→ Aufgaben
**a.** Fassen Sie die Rezension in zwei Sätzen zusammen.
**b.** Beantworten Sie anhand der Rezension die folgenden Fragen:
(i) An welchem Datum erschien die Besprechung?
(ii) Was hält die Ehefrau in der Küche?
(iii) Wie wird der Rasen beschrieben?
**c.** Geben Sie den Abschnitt der Rezension von „Mannsein als Wille“ bis einschließlich „ist ein Mann?“ wortgetreu wieder.

→ Textauszug
# # # #

Frankfurter Allgemeine Zeitung - Rezension
Frankfurter Allgemeine Zeitung | Besprechung von 13.02.2003

Mannsein als Wille und Wahn
Richard Yates zerlegt den amerikanischen Traum der Fünfziger

Es ist Charme und Schmerz dieses Alters, daß sich das Wollen und das Wissen noch die Waage halten. Der Rasen ist naturgrün und recht kurz geschnitten; der Hang senkt sich dabei schon ein wenig zur Straße hin; der Stein wiegt schwer in den Händen. Eigentlich braucht hier niemand einen Weg, aber was soll's: Das Land ist Amerika, der Job ist in der Stadt, die Ehefrau steht mit einem Glas Sherry in der Küche, die Kinder hüpfen in der Sonne herum, und überhaupt hat man sich schon lange nicht mehr so stark gefühlt. "Die Schläfen schmerzten ihm vor Begeisterung und Triumph, als er einen Felsbrocken aus seinem von weißen Würmern durchwimmelten Bett hob und ihn kopfüber durch das erzitternde Laubwerk rollen ließ, denn er war schließlich ein Mann." Darum geht es. Aber was ist ein Mann?

# # # #

→ Entnommene Datensätze

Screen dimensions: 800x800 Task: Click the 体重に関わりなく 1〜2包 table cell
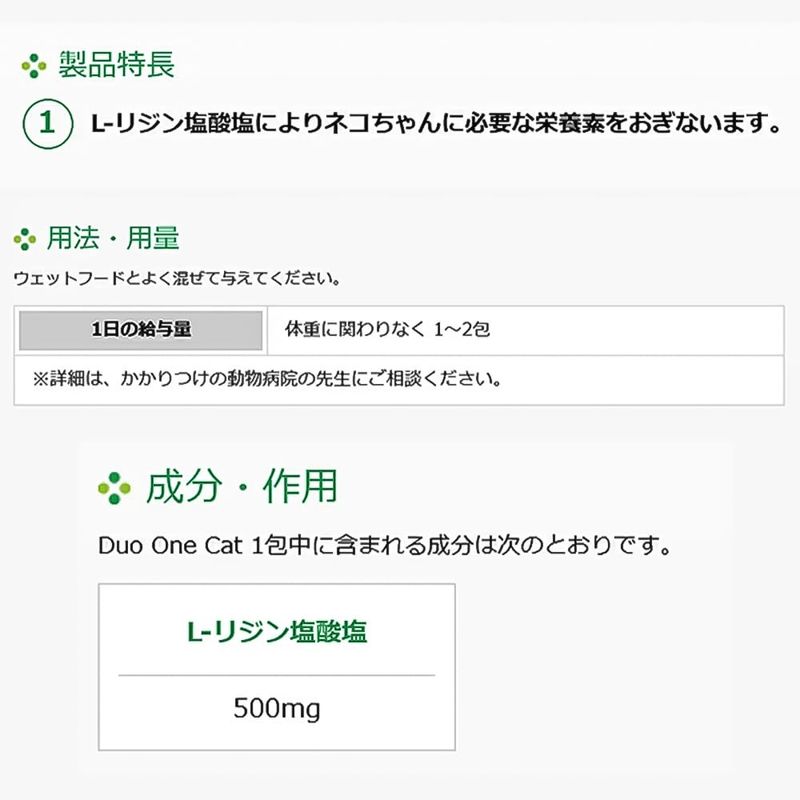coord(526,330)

# # # #

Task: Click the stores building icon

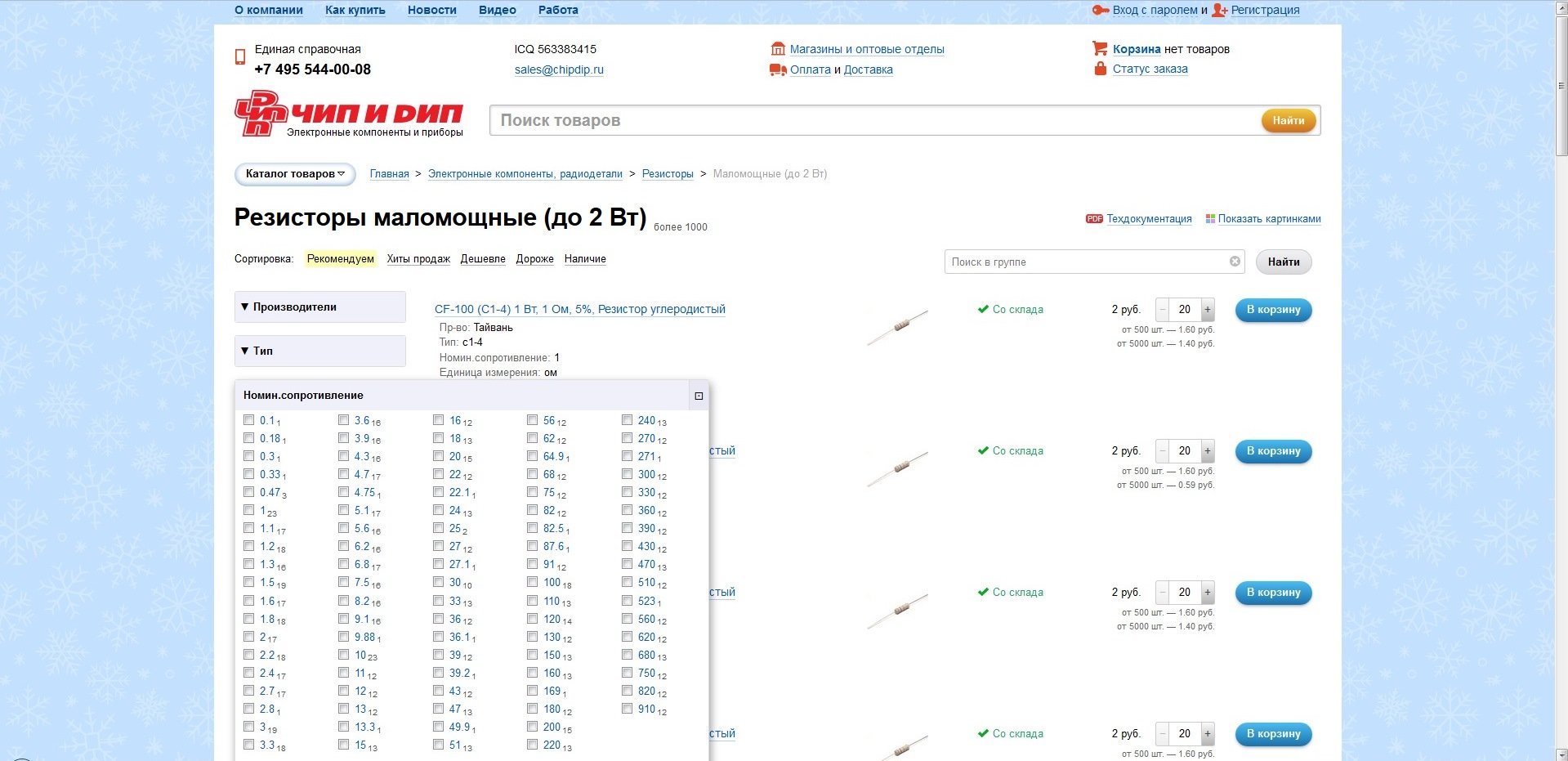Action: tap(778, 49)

# # # #

→ Lösungen der Reihe nach
**a.** Die am 13.02.2003 in der Frankfurter Allgemeinen Zeitung erschienene Rezension behandelt, wie Richard Yates den amerikanischen Traum der Fünfziger zerlegt. Sie schildert eine Szene in Amerika mit Job in der Stadt, Ehefrau und Kindern, in der ein Mann voller Begeisterung und Triumph einen Felsbrocken hebt, und fragt, was ein Mann ist.

**b.**
(i) Am 13.02.2003.
(ii) Ein Glas Sherry.
(iii) Als naturgrün und recht kurz geschnitten.

**c.**
Mannsein als Wille und Wahn
Richard Yates zerlegt den amerikanischen Traum der Fünfziger

Es ist Charme und Schmerz dieses Alters, daß sich das Wollen und das Wissen noch die Waage halten. Der Rasen ist naturgrün und recht kurz geschnitten; der Hang senkt sich dabei schon ein wenig zur Straße hin; der Stein wiegt schwer in den Händen. Eigentlich braucht hier niemand einen Weg, aber was soll's: Das Land ist Amerika, der Job ist in der Stadt, die Ehefrau steht mit einem Glas Sherry in der Küche, die Kinder hüpfen in der Sonne herum, und überhaupt hat man sich schon lange nicht mehr so stark gefühlt. "Die Schläfen schmerzten ihm vor Begeisterung und Triumph, als er einen Felsbrocken aus seinem von weißen Würmern durchwimmelten Bett hob und ihn kopfüber durch das erzitternde Laubwerk rollen ließ, denn er war schließlich ein Mann." Darum geht es. Aber was ist ein Mann?